**TASK DESCRIPTION**
Go through the data line by line and count the lines that hold "детского". Reply with the total only.

**SUPPLIED DATA**
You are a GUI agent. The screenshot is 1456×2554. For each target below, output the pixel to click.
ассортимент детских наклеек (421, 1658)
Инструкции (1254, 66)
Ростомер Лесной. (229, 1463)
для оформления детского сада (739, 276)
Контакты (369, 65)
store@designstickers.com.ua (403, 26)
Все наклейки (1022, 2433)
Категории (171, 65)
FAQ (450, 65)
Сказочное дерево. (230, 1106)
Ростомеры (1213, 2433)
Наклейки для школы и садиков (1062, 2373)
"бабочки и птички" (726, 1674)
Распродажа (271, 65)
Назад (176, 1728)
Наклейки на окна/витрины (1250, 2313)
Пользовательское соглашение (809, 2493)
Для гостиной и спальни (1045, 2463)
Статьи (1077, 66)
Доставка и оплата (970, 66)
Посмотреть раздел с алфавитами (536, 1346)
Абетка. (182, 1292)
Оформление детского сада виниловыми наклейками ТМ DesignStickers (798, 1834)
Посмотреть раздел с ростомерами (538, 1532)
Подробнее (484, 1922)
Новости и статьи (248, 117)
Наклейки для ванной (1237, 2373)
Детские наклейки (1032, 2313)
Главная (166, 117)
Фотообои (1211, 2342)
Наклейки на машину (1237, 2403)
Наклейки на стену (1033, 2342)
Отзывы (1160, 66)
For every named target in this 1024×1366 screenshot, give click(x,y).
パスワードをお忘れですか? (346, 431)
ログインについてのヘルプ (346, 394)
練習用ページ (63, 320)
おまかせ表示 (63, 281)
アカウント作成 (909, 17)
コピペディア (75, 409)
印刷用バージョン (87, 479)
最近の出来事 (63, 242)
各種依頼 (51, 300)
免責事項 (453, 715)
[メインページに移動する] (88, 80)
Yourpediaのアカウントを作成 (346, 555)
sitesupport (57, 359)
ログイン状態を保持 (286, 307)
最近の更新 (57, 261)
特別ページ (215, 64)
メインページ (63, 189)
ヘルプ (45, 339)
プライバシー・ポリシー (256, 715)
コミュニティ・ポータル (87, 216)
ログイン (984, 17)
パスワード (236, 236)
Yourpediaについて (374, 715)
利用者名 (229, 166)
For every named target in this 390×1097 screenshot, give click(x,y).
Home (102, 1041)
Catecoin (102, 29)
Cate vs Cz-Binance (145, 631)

**FINISHED EXERCISE**
2